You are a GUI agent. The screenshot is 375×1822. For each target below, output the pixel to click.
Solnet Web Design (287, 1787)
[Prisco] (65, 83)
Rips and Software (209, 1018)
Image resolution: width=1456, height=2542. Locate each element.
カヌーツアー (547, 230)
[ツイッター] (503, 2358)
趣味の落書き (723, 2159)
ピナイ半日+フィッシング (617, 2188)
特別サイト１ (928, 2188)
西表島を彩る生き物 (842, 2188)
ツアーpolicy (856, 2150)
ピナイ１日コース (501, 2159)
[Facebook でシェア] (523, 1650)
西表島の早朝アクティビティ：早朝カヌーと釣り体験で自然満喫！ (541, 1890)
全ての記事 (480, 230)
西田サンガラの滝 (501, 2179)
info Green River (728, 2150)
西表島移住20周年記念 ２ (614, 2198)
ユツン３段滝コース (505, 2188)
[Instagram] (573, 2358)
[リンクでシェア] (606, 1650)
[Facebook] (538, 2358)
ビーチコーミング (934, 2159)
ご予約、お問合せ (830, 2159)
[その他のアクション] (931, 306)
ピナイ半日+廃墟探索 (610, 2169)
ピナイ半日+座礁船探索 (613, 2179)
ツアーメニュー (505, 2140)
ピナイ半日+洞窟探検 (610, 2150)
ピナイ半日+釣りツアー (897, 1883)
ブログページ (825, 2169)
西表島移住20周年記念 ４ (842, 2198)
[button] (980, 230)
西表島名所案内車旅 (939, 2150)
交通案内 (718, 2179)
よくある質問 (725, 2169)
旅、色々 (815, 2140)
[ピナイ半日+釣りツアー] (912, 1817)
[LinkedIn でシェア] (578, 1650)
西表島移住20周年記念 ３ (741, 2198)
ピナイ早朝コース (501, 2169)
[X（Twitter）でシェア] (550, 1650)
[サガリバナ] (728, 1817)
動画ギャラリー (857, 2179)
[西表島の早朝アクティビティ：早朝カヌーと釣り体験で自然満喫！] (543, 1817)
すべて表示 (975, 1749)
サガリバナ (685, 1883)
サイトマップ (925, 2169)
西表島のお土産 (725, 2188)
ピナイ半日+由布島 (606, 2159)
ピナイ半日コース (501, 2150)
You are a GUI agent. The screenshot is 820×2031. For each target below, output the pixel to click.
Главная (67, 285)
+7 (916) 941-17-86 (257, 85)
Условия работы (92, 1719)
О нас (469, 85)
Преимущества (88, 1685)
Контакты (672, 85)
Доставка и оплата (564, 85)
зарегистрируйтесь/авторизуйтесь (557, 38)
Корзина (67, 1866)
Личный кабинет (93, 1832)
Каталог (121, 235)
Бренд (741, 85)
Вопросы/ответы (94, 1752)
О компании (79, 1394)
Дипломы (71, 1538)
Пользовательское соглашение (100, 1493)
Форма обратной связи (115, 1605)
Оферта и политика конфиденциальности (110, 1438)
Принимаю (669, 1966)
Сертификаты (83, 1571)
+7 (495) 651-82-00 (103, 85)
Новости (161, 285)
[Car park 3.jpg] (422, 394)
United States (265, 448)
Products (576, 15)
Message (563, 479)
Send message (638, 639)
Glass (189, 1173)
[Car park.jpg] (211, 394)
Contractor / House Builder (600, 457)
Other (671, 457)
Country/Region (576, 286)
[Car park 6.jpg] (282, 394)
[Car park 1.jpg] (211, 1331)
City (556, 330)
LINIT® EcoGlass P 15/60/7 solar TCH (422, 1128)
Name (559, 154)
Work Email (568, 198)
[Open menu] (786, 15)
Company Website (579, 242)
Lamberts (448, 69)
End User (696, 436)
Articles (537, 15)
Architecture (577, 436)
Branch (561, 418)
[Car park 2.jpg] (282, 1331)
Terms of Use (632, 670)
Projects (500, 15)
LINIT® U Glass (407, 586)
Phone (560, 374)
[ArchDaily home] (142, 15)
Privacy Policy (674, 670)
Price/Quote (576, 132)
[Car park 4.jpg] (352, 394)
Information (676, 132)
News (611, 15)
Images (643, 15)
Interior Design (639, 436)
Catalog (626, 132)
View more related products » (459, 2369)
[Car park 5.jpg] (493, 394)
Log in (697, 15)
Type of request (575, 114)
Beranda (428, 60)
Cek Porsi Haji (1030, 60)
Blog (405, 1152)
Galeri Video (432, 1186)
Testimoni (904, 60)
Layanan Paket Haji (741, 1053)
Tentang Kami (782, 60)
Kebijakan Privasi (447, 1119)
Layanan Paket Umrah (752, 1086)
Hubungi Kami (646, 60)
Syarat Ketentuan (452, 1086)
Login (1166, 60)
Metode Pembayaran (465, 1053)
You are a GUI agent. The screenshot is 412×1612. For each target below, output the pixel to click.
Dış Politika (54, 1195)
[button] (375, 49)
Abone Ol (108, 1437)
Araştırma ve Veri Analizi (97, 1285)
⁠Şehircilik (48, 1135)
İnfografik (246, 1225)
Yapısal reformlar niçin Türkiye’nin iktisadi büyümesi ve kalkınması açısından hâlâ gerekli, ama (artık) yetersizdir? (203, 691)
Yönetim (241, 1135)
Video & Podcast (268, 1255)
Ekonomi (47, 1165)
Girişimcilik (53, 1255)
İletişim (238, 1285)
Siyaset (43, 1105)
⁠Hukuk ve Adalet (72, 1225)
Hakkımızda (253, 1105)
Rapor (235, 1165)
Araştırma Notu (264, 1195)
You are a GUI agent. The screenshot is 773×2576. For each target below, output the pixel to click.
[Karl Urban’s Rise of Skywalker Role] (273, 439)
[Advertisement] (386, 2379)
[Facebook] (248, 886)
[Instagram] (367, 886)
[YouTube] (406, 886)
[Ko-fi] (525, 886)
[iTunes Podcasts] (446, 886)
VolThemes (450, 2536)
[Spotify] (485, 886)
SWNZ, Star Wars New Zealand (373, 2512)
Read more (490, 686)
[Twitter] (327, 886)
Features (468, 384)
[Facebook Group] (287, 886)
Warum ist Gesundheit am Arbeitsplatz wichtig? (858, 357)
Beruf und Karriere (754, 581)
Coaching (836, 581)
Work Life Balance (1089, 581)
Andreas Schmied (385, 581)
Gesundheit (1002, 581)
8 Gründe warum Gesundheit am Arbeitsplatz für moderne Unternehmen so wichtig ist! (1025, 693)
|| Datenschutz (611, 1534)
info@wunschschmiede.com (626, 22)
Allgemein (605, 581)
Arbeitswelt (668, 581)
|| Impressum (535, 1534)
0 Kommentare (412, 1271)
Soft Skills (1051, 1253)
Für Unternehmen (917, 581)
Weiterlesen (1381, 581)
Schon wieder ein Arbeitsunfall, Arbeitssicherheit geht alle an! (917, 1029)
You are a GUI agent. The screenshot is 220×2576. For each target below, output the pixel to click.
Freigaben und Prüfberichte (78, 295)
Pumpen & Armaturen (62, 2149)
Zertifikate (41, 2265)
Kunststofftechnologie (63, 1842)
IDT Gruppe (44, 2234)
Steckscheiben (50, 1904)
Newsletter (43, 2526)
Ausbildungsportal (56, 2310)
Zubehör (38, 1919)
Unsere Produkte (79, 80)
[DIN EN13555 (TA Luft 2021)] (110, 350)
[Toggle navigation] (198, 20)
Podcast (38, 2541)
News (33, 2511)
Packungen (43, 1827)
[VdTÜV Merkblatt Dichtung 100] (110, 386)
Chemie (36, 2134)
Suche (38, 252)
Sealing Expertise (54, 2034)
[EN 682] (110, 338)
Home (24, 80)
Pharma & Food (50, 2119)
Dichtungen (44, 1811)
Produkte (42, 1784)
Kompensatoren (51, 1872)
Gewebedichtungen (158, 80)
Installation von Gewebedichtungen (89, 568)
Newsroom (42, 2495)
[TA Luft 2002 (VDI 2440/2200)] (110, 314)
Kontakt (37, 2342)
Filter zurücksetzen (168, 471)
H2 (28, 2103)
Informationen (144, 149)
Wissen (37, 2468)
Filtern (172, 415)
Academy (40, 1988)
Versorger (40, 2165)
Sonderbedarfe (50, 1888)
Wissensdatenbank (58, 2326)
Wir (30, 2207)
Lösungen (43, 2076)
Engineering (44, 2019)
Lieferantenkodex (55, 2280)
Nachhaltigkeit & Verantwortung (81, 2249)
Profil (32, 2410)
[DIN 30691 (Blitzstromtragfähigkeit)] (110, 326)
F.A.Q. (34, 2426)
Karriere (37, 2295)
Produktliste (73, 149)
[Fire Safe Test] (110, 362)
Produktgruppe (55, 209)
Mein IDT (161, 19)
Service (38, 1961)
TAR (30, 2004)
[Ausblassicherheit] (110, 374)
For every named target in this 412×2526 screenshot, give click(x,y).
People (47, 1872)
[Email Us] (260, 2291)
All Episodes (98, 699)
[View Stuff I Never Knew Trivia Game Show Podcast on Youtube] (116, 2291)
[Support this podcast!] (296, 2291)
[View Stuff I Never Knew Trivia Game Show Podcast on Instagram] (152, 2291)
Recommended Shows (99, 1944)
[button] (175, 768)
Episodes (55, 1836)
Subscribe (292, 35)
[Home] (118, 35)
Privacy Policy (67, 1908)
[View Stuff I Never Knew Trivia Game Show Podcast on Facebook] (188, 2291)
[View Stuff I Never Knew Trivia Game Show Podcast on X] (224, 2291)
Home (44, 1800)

» Work task: Can you repeat, word for word, every line above from the one containing "Kontakt (37, 2342)" down to the one containing "[Email Us] (260, 2291)", including both?

» Problem solution:
Kontakt (37, 2342)
Filter zurücksetzen (168, 471)
H2 (28, 2103)
Informationen (144, 149)
Wissen (37, 2468)
Filtern (172, 415)
Academy (40, 1988)
Versorger (40, 2165)
Sonderbedarfe (50, 1888)
Wissensdatenbank (58, 2326)
Wir (30, 2207)
Lösungen (43, 2076)
Engineering (44, 2019)
Lieferantenkodex (55, 2280)
Nachhaltigkeit & Verantwortung (81, 2249)
Profil (32, 2410)
[DIN 30691 (Blitzstromtragfähigkeit)] (110, 326)
F.A.Q. (34, 2426)
Karriere (37, 2295)
Produktliste (73, 149)
[Fire Safe Test] (110, 362)
Produktgruppe (55, 209)
Mein IDT (161, 19)
Service (38, 1961)
TAR (30, 2004)
[Ausblassicherheit] (110, 374)
For every named target in this 412×2526 screenshot, give click(x,y).
People (47, 1872)
[Email Us] (260, 2291)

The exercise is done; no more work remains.